If the risk component is high in the industry then we should go for a higher hurdle rate / discount rate of 20%.

Years	Cash Flow	Net Cash Flow	Cumulative     Cash Flow	Discount Rate @ 20 %	Discounted Cash Flows
Year 0	(10009676)	-10009676	-	-
Year 1	3444375	-6565301	3444375	0.8333	2870313
Year 2	3970015	-2595286	7414390	0.6944	2756955
Year 3	3972640	1377354	11387030	0.5787	2298981
Year 4	3251014	4628368	14638044	0.4823	1567812
TOTAL					9494060

The Net NPV after 4 years is -515616

At 20% discount rate the NPV is negative (9494060 - 10009676 ) so ideally we can't select the project if macro and micro factors don't allow financial managers of Catastrophe Bonds to discount cash flow at lower discount rates such as 15%.

Acceptance Criteria of a Project based on NPV

Simplest Approach – If the investment project of Catastrophe Bonds has a NPV value higher than Zero then finance managers at Catastrophe Bonds can ACCEPT the project, otherwise they can reject the project. This means that project will deliver higher returns over the period of time than any alternate investment strategy.

In theory if the required rate of return or discount rate is chosen correctly by finance managers at Catastrophe Bonds, then the stock price of the Catastrophe Bonds should change by same amount of the NPV. In real world we know that share price also reflects various other factors that can be related to both macro and micro environment.

In the same vein – accepting the project with zero NPV should result in stagnant share price. Finance managers use discount rates as a measure of risk components in the project execution process.

Sensitivity Analysis

Project selection is often a far more complex decision than just choosing it based on the NPV number. Finance managers at Catastrophe Bonds should conduct a sensitivity analysis to better understand not only the inherent risk of the projects but also how those risks can be either factored in or mitigated during the project execution. Sensitivity analysis helps in –

What can impact the cash flow of the project.

What will be a multi year spillover effect of various taxation regulations.

What are the uncertainties surrounding the project Initial Cash Outlay (ICO’s). ICO’s often have several different components such as land, machinery, building, and other equipment.

What are the key aspects of the projects that need to be monitored, refined, and retuned for continuous delivery of projected cash flows.

Understanding of risks involved in the project.

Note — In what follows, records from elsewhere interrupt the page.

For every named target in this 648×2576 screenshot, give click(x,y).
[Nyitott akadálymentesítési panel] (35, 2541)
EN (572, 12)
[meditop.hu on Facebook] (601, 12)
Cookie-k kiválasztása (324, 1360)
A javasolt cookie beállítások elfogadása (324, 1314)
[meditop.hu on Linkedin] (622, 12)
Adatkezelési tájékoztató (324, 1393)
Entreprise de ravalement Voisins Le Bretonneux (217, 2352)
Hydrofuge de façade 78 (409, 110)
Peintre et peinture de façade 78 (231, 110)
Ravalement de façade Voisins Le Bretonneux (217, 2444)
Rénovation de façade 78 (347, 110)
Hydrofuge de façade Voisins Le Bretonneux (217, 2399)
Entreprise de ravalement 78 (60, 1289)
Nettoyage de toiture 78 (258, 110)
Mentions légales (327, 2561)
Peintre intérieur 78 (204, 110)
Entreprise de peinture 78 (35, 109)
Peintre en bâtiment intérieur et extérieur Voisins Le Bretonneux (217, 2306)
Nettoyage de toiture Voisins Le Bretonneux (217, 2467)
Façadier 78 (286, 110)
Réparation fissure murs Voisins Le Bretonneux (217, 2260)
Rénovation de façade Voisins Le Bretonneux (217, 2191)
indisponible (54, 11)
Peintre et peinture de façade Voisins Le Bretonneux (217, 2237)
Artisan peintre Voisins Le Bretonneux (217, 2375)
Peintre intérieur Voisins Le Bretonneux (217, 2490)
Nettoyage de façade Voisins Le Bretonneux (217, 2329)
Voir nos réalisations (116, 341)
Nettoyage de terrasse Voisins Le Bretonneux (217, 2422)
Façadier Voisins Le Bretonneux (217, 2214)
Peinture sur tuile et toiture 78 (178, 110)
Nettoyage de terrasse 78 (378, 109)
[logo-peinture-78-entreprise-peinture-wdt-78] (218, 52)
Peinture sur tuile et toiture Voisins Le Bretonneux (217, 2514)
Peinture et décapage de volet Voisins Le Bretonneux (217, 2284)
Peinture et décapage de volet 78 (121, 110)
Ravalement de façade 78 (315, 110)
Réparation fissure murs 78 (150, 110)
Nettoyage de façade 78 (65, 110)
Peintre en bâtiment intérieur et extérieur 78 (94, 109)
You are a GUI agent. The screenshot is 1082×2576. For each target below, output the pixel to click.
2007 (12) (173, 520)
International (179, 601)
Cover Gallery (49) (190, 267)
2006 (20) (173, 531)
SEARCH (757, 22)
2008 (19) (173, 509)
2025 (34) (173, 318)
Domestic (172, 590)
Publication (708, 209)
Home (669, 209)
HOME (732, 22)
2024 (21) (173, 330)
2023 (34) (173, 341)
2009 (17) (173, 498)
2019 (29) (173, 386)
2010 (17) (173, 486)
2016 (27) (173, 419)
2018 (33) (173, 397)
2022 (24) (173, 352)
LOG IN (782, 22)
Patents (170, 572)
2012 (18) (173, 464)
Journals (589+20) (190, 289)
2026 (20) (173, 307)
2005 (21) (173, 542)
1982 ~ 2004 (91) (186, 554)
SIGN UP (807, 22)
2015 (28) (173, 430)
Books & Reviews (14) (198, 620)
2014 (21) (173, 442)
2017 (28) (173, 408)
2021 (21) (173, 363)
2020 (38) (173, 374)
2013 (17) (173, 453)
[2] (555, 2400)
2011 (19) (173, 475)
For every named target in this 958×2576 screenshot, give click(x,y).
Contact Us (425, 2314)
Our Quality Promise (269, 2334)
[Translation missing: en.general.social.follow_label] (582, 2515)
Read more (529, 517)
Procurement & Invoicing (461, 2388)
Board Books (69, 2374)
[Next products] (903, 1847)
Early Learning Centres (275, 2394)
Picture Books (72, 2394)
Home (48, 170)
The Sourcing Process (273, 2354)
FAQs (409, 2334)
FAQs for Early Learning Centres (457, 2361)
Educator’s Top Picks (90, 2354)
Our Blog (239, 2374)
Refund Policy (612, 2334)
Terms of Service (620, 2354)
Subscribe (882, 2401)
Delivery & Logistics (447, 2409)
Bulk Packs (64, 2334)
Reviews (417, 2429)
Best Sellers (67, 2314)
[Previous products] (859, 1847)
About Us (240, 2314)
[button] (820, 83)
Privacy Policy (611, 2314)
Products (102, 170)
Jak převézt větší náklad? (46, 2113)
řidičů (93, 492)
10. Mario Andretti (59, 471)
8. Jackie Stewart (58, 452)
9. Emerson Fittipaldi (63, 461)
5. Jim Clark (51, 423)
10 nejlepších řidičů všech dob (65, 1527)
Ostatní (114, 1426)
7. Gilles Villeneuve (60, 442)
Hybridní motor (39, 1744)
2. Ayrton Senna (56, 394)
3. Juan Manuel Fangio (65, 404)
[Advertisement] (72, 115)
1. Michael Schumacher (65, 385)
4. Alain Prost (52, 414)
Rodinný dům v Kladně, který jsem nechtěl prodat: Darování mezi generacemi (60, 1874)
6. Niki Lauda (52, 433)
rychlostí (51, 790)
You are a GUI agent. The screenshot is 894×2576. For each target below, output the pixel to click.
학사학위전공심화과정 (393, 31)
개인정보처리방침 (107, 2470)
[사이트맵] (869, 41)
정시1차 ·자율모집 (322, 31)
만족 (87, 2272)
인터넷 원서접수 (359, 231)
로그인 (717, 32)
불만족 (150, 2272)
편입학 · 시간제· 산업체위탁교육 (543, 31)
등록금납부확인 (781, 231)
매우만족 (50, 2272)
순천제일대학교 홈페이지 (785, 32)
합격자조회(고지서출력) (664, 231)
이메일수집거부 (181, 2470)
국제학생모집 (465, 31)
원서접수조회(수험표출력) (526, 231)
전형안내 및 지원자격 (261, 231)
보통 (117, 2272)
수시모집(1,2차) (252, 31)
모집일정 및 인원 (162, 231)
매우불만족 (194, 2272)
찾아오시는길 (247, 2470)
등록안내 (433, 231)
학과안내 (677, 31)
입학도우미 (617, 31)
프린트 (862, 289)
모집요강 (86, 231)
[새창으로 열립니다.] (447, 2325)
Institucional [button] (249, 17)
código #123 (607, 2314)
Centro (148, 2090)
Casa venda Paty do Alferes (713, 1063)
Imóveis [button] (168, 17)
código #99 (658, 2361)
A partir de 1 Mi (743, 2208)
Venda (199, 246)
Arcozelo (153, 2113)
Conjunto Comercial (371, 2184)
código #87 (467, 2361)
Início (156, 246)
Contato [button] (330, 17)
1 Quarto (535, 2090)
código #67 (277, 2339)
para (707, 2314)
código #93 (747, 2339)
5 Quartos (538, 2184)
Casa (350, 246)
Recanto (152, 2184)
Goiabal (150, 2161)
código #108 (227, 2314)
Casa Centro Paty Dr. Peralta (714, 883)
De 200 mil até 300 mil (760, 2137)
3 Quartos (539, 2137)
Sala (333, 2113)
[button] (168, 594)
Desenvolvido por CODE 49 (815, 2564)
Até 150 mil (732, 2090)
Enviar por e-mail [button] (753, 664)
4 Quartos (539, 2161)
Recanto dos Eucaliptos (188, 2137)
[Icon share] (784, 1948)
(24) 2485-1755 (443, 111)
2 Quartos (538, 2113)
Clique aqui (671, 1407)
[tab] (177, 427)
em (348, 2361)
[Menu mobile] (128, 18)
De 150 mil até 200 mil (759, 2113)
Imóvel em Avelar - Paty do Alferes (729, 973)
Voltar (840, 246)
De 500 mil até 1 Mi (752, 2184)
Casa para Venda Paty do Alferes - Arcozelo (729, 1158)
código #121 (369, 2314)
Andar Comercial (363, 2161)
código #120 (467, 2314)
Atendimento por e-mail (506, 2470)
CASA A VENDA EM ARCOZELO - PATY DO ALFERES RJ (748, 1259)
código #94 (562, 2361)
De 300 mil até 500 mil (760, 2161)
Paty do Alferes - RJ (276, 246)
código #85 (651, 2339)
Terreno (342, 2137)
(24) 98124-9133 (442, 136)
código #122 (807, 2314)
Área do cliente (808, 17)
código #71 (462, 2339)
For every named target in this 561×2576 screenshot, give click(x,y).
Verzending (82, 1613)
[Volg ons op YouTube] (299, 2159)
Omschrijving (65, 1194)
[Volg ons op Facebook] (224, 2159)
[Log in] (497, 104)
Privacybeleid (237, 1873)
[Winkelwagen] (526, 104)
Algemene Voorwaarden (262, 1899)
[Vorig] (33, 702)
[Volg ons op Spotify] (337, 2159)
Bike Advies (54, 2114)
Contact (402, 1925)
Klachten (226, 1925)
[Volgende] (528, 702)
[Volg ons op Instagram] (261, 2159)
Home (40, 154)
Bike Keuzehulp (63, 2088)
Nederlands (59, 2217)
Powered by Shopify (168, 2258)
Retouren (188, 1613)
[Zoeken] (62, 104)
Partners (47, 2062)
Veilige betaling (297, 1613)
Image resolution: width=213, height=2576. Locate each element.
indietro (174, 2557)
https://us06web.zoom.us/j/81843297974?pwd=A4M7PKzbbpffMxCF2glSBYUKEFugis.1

Some of the assumptions while using the Discounted Cash Flow Methods –

Projects are assumed to be Mutually Exclusive – This is seldom the came in modern day giant organizations where projects are often inter-related and rejecting a project solely based on NPV can result in sunk cost from a related project.

Independent projects have independent cash flows – As explained in the marketing project – though the project may look independent but in reality it is not as the brand awareness project can be closely associated with the spending on sales promotions and product specific advertising.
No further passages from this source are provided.